И, наконец, это была война, в которой победа России была одержана не исключительно военными средствами, а комплексным политико-экономическим и военно-силовым воздействием. Важным фактором победы явилась активная поддержка населения региона, сделавшего свой осознанный выбор в пользу России и внесшего значительный вклад в ликвидацию мюридизма.
Названные обстоятельства в полной мере дают основание проецировать основные события Кавказской войны России XIX века на развитие современной военно-политической обстановки в регионе. Здесь много сходных по своим признакам элементов развития обстановки и вооруженного противоборства: от истоков и мотивов конфликта до театра военных действий, тактики действий бандформирований, во многом повторяющей тактику горцев периода Кавказской войны.
Но не только этим определяется необходимость сравнительного анализа этих двух значимых для России конфликтов, разделяемых вековыми рамками.
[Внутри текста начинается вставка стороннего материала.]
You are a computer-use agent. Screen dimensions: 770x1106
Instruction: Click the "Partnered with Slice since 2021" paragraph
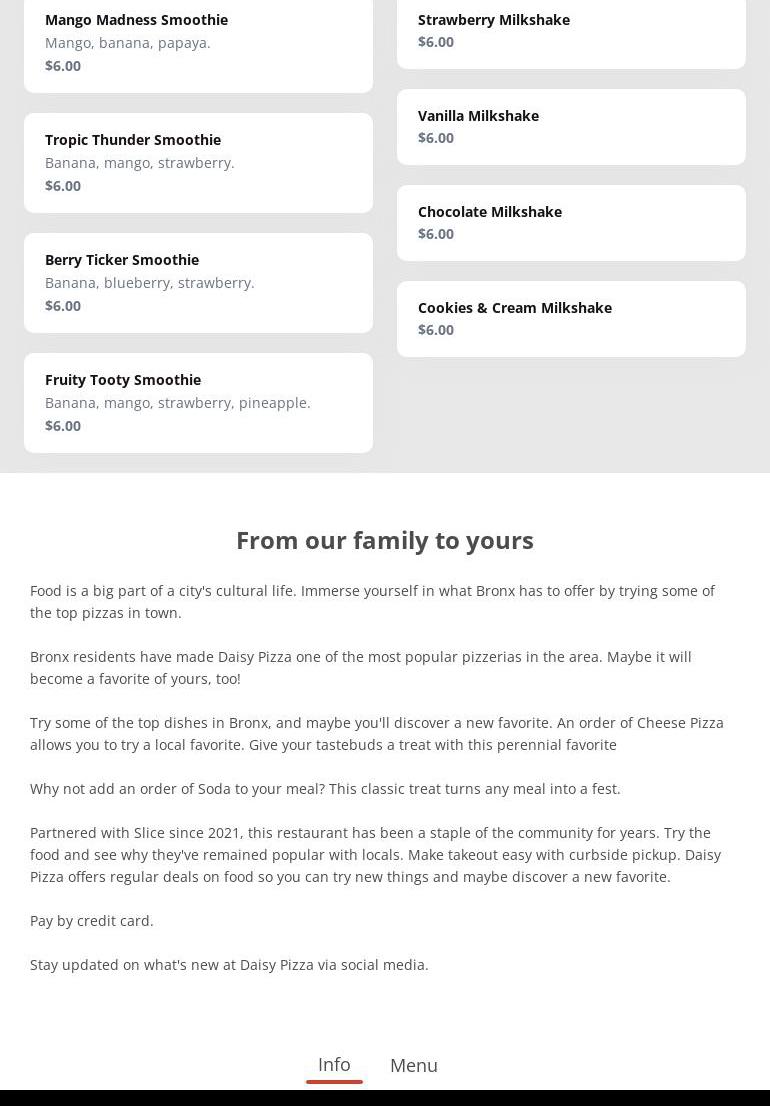375,855
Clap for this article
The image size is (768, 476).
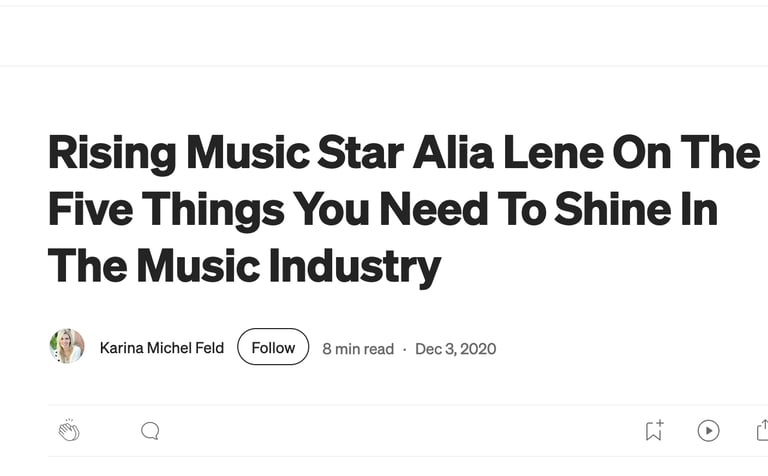(x=68, y=431)
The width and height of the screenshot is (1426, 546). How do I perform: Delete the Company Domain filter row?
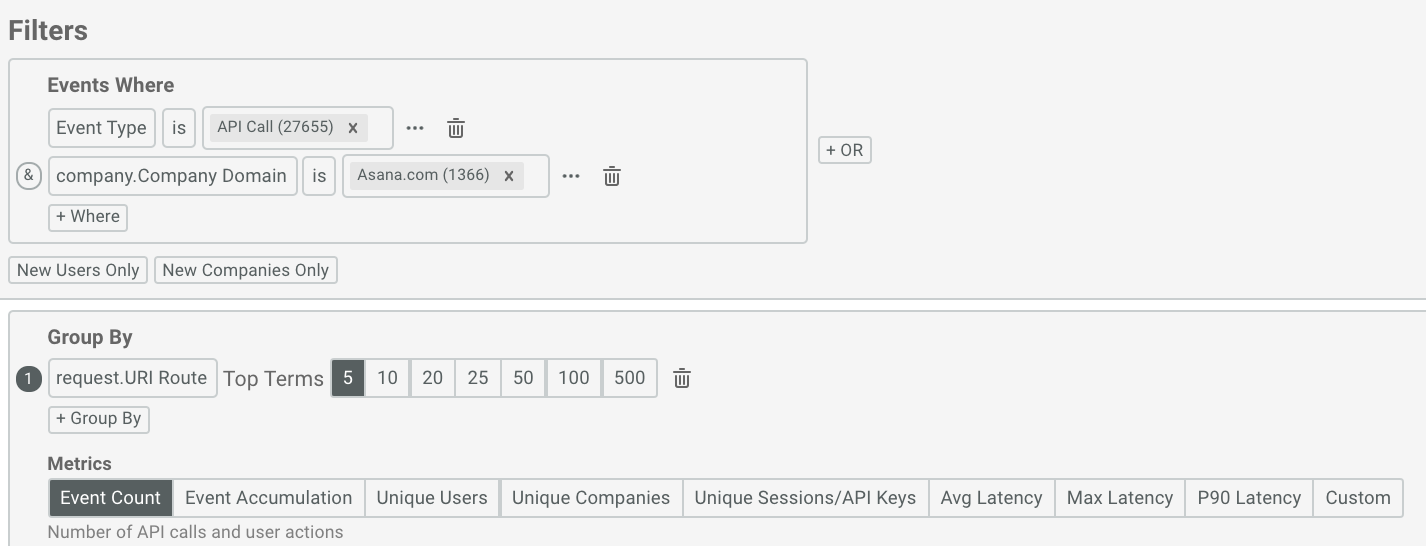(x=612, y=176)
Их сопоставление целесообразно также в силу того, что именно к Кавказской войне XIX века апеллируют сегодня те антироссийские политические силы, которые, по сути, спровоцировали современный конфликт в Северо-Кавказском регионе. По их представлению, современный конфликт является ни чем иным, как логическим продолжением «не прекращавшейся на протяжении 400 лет борьбы народов Кавказа против колонизаторской политики России». Это сознательное искажение и очернение отечественной истории, преследующее вполне определенную цель - противопоставить народы Кавказа России по принципу «разделяй и властвуй».
Цена подобных измышлений более чем значительна. Произвольное толкование истории русско-кавказских отношений, в том числе событий Кавказской войны, явилось детонатором всплеска националистических антироссийских настроений в Чечне. Это в немалой степени предопределило переход социально-политического кризиса в стадию вооруженного конфликта 1994-1996 гг. К сожалению, данную конъюнктурную трактовку русско-кавказских отношений поддерживают до сих пор определенные политические силы в самой России, используя ее для достижения своих конъюнктурных интересов. На наш взгляд, только взвешенная и аргументированная оценка положительных и отрицательных моментов в истории русско-кавказских отношений позволит правильно понять и оценить роль, место и последствия Кавказской войны в истории России и народов Северного Кавказа, извлечь из нее уроки практической политики для наших дней.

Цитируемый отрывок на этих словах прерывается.